Integrated Proteomics and Metabolomics Analysis Provides Insights into Ganoderic Acid Biosynthesis in Response to Methyl Jasmonate in Ganoderma Lucidum

Int. J. Mol. Sci. 2019, 20(24), 6116; https://doi.org/10.3390/ijms20246116
Reviewer 1: Anonymous
Reviewer 2: Anonymous
Int. J. Mol. Sci. 2019, 20(24), 6116; https://doi.org/10.3390/ijms20246116
Received: 30 October 2019 / Revised: 1 December 2019 / Accepted: 2 December 2019 / Published: 4 December 2019
(This article belongs to the Section Molecular Biology)

Round 1

Reviewer 1 Report

The article by Jiang et al. is very interesting, well written and within the scope of the Journal.

While it could be published as it is after minor editorial changes (i.e. the formatting of the introduction, capital letters in some references across the manuscript and minor language polishing etc.), the core of the discussion, which is the comparison between proteomic and metabolomic data, could be improved with statistical analysis that could correlate the information of the two datasets.

Author Response

Dear Editor,

Thank you very much for your kind letter and the reviewers’ comments concerning our manuscript entitled “Integrated proteomics and metabolomics analysis provide insights into ganoderic acid biosynthesis in response to methyl jasmonate in Ganoderma lucidum” (ID: IJMS-642095).
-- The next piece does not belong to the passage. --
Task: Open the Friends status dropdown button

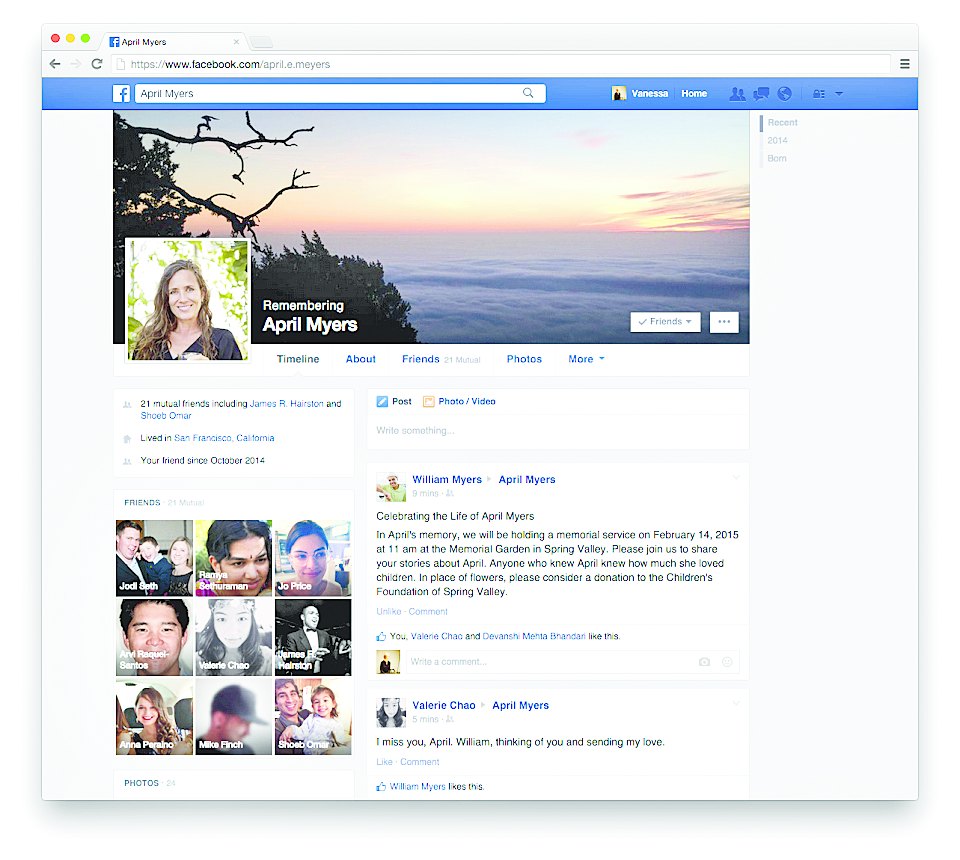Action: coord(665,322)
The comments were valuable and very helpful for revising and improving our paper as well as for guiding our research. We have thoroughly considered the comments and substantially revised our manuscript. Some new data were added in the revised manuscript, and the major revisions were marked in red colour in revised MS (In addition, the MS has undergone English language editing by MDPI which using the "Track Changes" function in the revised MS). The point-by-point replies to the reviewers’ comments are listed below:

Reviewers' Comments & Our Responses:

Review 1: The article by Jiang et al. is very interesting, well written and within the scope of the Journal. While it could be published as it is after minor editorial changes (i.e. the formatting of the introduction, capital letters in some references across the manuscript and minor language polishing etc.), the core of the discussion, which is the comparison between proteomic and metabolomic data, could be improved with statistical analysis that could correlate the information of the two datasets.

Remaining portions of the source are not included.